Your instructions:
Write out every line of the entries below, requests included. Multiply each coordinate in the answers by 2.55 and round to whole numbers, rounding halves up; leave the pictures out and all other numbers unchanged.

[Entries taken from a collection]

****

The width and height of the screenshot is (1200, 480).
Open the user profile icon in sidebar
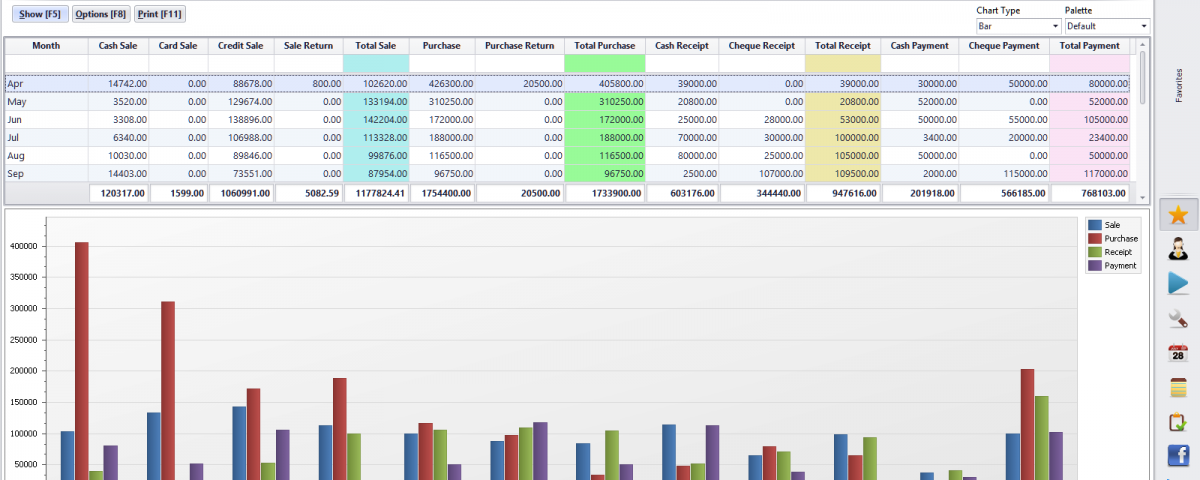1178,249
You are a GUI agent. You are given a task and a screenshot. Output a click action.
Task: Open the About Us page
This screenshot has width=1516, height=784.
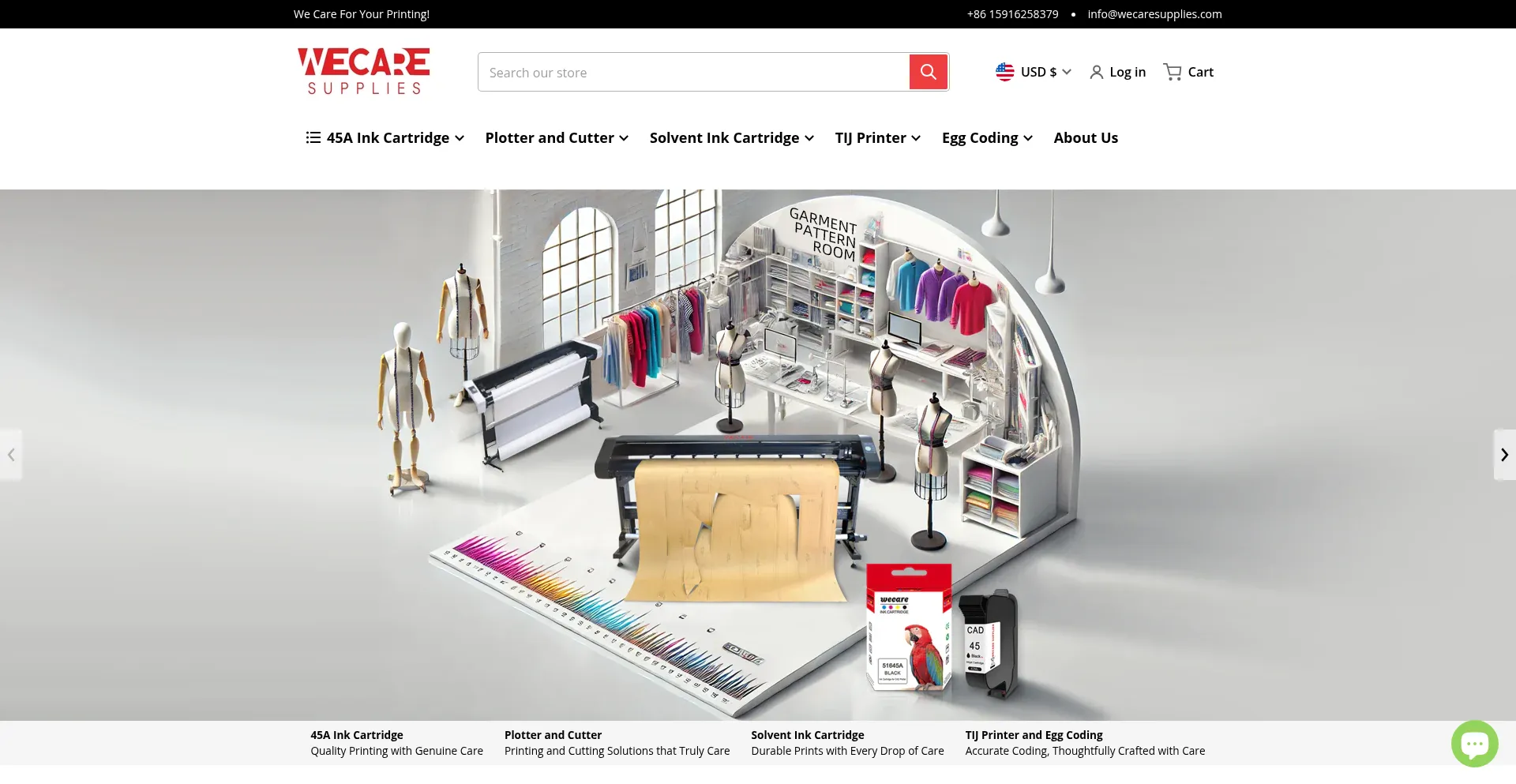[x=1086, y=138]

****

Solved exercise:
The width and height of the screenshot is (1200, 480).
Open the user profile icon in sidebar
3004,635
You are a GUI agent. You are given a task and a screenshot. Output a click action.
Task: Open the About Us page
This screenshot has width=1516, height=784.
[x=2769, y=352]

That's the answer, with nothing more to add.